EXERCISE OBJECTIVE:
Note each line in the data below that holds "from", and copy it.

RECORDS FOR THE EXERCISE START

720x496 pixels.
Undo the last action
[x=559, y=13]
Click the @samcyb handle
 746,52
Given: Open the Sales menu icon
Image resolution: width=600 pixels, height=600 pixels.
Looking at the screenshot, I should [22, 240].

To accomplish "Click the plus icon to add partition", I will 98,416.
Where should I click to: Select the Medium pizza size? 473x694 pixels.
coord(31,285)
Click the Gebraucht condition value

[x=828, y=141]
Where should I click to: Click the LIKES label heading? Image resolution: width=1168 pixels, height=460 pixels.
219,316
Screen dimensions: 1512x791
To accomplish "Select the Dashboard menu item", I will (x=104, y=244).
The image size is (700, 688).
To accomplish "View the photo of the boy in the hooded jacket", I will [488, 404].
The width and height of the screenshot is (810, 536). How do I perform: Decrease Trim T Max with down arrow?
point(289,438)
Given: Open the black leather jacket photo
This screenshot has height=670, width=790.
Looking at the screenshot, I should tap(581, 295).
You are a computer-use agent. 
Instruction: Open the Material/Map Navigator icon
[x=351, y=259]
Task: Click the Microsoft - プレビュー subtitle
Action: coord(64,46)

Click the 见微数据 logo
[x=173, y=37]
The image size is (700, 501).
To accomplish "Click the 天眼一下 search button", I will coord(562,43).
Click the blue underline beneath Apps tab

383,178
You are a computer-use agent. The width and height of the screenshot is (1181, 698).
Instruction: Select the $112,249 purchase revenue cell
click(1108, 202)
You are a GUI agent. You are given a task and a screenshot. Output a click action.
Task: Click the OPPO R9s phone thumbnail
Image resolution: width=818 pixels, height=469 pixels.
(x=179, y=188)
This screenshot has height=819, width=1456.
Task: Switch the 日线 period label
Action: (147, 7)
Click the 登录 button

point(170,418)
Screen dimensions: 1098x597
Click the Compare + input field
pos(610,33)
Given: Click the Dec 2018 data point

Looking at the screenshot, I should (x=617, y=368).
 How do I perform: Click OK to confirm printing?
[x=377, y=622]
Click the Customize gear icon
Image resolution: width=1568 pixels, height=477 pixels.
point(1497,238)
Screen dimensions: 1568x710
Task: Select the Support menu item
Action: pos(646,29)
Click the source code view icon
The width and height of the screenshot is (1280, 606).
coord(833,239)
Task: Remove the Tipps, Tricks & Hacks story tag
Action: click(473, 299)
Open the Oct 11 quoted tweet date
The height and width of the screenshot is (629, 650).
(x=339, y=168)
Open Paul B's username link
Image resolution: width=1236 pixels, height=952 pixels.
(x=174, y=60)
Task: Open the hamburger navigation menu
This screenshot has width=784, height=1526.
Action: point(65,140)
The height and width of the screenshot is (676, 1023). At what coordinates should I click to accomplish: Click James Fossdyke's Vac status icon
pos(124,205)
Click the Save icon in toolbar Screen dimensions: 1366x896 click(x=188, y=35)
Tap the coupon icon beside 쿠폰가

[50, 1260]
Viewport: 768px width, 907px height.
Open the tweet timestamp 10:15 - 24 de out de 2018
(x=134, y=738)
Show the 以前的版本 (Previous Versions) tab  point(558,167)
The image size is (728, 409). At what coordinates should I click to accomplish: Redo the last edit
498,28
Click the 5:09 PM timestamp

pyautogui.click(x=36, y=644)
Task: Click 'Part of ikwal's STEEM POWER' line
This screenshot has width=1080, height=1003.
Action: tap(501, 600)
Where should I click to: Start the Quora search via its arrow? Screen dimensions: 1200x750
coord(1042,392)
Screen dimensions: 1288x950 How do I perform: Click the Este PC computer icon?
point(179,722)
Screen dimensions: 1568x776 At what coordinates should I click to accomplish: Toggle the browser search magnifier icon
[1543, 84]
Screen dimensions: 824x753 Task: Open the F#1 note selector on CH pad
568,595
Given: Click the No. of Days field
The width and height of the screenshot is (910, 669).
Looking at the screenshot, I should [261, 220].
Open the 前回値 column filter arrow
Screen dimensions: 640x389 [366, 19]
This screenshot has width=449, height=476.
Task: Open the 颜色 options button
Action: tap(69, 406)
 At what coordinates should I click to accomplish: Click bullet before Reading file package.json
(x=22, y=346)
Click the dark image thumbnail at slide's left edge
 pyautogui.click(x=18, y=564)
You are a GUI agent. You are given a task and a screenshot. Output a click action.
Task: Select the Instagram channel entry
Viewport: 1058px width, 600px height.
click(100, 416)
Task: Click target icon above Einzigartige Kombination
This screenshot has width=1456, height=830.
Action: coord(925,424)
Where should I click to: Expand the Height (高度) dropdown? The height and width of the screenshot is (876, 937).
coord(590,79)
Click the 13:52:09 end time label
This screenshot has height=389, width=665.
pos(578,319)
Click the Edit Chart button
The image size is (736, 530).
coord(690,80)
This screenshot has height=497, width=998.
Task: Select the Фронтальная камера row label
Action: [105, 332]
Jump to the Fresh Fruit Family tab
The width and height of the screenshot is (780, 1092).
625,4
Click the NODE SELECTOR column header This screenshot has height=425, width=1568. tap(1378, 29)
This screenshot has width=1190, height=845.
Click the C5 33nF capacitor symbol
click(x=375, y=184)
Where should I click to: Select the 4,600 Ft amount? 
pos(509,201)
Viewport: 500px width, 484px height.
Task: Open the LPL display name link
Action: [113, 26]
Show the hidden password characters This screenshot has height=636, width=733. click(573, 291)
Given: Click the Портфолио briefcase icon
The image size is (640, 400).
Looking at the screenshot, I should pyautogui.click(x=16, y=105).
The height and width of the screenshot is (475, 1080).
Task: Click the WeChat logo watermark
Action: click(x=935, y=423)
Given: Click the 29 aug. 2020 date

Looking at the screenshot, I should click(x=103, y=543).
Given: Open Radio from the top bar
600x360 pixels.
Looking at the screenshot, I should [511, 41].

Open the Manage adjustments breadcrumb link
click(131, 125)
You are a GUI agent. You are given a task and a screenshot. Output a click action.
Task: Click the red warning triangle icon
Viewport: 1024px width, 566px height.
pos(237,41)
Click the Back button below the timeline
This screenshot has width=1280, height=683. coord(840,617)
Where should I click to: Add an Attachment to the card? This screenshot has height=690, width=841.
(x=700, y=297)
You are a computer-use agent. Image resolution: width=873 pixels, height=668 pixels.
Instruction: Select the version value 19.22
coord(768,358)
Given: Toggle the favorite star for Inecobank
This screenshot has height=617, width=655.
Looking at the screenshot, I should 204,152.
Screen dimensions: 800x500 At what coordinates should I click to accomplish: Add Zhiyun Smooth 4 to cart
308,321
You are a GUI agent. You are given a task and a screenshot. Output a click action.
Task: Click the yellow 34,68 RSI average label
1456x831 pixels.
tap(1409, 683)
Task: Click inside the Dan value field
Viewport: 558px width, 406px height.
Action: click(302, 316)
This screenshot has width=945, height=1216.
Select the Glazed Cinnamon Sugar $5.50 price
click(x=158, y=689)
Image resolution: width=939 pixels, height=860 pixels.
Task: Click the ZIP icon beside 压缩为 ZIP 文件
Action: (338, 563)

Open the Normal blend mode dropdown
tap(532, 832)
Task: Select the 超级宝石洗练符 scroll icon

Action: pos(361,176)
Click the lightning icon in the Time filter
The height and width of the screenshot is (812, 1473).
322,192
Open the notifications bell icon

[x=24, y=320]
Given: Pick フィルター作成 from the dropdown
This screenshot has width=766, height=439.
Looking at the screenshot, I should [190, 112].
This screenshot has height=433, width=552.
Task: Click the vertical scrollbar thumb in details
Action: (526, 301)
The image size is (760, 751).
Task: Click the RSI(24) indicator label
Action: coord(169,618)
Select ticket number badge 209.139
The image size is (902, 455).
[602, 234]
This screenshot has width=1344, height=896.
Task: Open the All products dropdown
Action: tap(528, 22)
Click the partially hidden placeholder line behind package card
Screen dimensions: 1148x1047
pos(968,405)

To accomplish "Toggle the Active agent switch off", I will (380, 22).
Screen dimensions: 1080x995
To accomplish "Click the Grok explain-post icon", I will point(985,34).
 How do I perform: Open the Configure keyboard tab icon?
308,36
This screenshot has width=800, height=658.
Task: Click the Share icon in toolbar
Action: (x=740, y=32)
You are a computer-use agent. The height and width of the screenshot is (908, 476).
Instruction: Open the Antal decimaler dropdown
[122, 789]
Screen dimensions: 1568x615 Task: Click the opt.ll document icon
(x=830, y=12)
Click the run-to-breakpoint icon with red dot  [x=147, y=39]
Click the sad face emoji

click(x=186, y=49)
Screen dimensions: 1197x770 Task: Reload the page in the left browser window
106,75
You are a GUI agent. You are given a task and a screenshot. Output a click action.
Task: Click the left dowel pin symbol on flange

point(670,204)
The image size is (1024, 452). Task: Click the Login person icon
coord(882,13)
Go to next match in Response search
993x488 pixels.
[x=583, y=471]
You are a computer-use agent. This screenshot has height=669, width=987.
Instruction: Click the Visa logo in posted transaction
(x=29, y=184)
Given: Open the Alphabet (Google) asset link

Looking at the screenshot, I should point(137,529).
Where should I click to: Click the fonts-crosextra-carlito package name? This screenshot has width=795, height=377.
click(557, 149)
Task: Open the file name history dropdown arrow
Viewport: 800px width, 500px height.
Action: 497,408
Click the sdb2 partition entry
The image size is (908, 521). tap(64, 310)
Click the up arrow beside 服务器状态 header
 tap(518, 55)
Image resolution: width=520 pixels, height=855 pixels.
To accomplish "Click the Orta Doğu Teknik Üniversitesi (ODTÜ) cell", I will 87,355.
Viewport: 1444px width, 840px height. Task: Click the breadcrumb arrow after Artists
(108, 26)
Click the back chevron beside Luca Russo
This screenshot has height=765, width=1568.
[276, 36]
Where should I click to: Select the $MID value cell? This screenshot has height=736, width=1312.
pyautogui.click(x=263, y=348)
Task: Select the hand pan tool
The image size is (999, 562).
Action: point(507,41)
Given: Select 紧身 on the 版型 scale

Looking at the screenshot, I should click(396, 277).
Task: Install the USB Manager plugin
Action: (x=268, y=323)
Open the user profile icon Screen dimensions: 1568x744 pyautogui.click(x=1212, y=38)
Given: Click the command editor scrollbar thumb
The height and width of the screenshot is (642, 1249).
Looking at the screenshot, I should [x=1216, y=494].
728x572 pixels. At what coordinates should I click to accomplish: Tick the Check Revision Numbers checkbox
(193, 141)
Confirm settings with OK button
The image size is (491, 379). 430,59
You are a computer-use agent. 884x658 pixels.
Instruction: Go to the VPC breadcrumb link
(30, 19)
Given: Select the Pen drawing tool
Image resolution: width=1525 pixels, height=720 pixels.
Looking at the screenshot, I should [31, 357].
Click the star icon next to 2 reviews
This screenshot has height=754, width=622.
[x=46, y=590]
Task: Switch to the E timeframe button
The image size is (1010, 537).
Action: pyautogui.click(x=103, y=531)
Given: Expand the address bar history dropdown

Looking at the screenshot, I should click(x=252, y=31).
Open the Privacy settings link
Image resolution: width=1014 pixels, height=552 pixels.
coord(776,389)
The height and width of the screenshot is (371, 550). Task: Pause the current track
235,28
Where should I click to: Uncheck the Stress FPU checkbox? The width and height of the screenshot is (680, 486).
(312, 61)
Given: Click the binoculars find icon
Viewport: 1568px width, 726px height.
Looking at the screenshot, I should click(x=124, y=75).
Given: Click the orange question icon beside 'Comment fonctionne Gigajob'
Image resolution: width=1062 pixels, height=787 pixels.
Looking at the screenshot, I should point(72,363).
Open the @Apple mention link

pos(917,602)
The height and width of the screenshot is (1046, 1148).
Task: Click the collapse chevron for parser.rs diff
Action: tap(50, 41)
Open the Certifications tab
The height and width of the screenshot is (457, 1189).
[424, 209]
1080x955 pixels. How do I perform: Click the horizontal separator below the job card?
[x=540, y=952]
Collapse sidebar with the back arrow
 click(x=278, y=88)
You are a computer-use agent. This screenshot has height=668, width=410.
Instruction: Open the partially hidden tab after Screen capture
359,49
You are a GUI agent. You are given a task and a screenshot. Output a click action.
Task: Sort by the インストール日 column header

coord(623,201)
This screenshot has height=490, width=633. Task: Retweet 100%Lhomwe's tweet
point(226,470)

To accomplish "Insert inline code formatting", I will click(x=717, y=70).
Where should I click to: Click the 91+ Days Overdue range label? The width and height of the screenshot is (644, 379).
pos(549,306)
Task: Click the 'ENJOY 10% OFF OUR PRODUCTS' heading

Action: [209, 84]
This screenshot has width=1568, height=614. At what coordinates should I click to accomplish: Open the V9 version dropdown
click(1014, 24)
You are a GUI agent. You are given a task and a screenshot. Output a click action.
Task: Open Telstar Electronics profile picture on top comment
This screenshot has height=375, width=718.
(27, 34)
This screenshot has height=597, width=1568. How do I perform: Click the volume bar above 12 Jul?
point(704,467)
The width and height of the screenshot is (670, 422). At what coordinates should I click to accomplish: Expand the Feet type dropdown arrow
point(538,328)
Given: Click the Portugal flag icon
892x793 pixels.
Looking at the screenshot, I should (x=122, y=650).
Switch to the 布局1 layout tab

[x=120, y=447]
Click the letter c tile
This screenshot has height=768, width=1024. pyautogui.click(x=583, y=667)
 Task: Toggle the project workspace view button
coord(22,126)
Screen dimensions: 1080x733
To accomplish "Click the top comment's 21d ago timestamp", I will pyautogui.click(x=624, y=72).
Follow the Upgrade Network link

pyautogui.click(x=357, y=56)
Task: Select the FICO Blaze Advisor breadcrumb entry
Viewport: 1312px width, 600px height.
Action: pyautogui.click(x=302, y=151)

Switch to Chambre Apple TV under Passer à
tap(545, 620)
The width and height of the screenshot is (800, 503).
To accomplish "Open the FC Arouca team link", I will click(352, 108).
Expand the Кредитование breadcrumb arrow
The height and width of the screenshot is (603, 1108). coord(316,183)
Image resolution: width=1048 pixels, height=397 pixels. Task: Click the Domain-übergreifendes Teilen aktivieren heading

RECORDS FOR THE EXERCISE END

FINAL ANSWER:
Given: Open Radio from the top bar
Given: Pick フィルター作成 from the dropdown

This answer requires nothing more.